*** Begin section ***
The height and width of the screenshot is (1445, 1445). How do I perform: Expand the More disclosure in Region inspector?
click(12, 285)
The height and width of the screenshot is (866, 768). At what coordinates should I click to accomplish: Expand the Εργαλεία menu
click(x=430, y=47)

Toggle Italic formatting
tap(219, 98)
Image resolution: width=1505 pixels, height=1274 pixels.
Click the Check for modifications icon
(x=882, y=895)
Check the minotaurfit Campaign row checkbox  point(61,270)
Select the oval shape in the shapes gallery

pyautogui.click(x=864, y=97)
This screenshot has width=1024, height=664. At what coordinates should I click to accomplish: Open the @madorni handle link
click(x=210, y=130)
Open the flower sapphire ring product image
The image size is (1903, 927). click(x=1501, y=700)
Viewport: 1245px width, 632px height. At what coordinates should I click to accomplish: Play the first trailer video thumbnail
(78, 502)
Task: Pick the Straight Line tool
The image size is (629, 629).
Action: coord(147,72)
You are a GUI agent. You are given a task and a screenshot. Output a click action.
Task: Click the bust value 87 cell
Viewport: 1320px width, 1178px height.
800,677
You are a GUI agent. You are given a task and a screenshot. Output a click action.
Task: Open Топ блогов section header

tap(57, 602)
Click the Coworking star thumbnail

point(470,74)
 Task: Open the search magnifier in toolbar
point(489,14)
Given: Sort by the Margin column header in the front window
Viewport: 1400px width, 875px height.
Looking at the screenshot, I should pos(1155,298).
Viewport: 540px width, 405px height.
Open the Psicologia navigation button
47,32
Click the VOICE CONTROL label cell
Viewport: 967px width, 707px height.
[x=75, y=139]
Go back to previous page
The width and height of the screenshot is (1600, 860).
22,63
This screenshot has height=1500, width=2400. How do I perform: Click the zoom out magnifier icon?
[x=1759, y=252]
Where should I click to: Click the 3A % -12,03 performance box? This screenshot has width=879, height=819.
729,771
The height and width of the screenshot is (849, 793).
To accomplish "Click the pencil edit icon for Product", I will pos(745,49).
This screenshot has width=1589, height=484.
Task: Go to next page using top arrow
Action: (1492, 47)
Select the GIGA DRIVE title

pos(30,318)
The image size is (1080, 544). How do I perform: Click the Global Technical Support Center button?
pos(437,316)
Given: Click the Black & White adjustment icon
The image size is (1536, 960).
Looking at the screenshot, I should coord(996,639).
*** End section ***
Work request: Print nothing but the lines from the one containing "The height and width of the screenshot is (849, 793)." through the end of the listing above, exactly as written.

Result of the task:
The height and width of the screenshot is (849, 793).
To accomplish "Click the pencil edit icon for Product", I will pos(745,49).
This screenshot has width=1589, height=484.
Task: Go to next page using top arrow
Action: (1492, 47)
Select the GIGA DRIVE title

pos(30,318)
The image size is (1080, 544). How do I perform: Click the Global Technical Support Center button?
pos(437,316)
Given: Click the Black & White adjustment icon
The image size is (1536, 960).
Looking at the screenshot, I should coord(996,639).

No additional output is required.